Given the tight deadlines (they found out about the problem in Firefox on the evening of May 3, of course, on Friday!), It was decided to investigate both options. Technically, there was an opportunity to issue a new certificate, a) it was necessary to generate this certificate and b) deliver it to users as quickly as possible. The first part was complicated by the fact that the root certificate is stored in a hardware module, which still needs to be reached ( in the forest? In the bank cell?) In addition, when the developers got to the root certificate, it was not immediately possible to generate a new intermediate certificate, and this each time led to the loss of an hour or two for the necessary tests. How to deliver? To do this, we used the Firefox Studies mechanism - in fact, the add-ons distribution system “from the browser developer”, which in normal cases is intended for experimental code. It turned out faster than building a new build and sending the update via regular channels.
But here the same privacy problem arose. Firefox Studies, as an experimental system, is only included when sending browser usage information back to Firefox developers. This is logical for beta testing, but it looks a little strange in the context of delivering a patch that all users generally need. This problem was elegantly resolved: Firefox decided to remove all telemetry received from May 4 to May 11.
This was not an ideal solution. Those with telemetry disabled (and Studies) had to manually enable these options. In some builds this option is not at all. The Android version of the browser does not support Studies. Permanently affected users of older versions of Firefox who do not want to be updated, but use add-ons. May 8 Firefox releases released66.0.5 and Firefox ESR 60.6.3 , in which the certificate problem is finally resolved, and Studies with telemetry no longer need to be included. Updates are planned for older versions of the browser, starting with Firefox 52. The problem was resolved, but for many users it did not pass without a trace - there are cases of data loss and settings in the extensions.

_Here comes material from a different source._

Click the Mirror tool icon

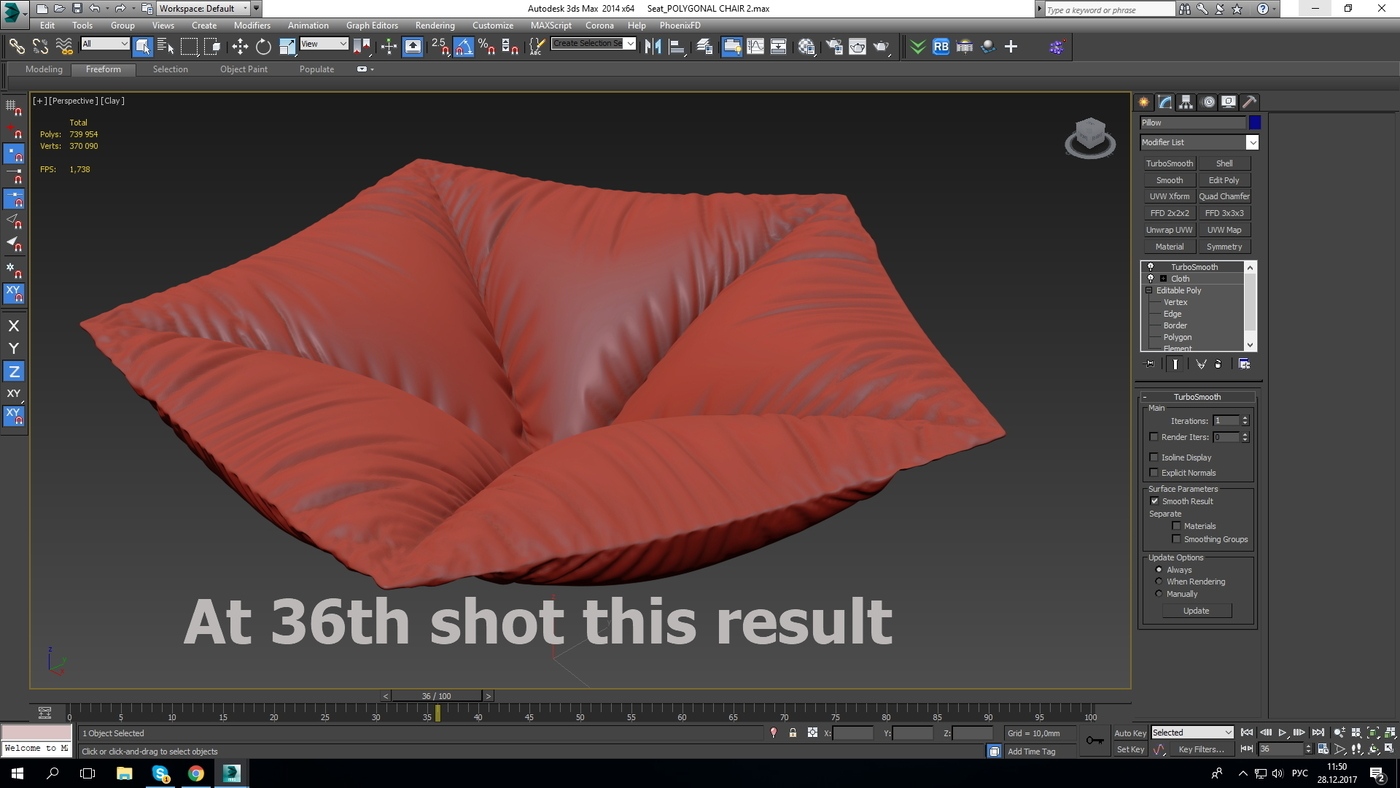pos(653,47)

There are two conclusions from this story. Firstly, Firefox promised to set up a “time bomb” tracking system in the infrastructure to prevent this from happening in the future. Secondly, it became clear that even a more or less modern update distribution system, with different methods for delivering patches to users, is not as effective as we would like. According to CTO Firefox, browser users should be able to receive updates and hotfixes, even if they wish to disable any other experimental features and / or telemetry. This is a happy ending story, which may lead to an improvement in the update mechanism of Firefox, a rare mainstream browser that is not tied to any major IT company. But do not forget that she began with allegorical shooting on her own legs.
Disclaimer: The opinions expressed in this digest may not always coincide with the official position of Kaspersky Lab. Dear editors generally recommend treating any opinions with healthy skepticism.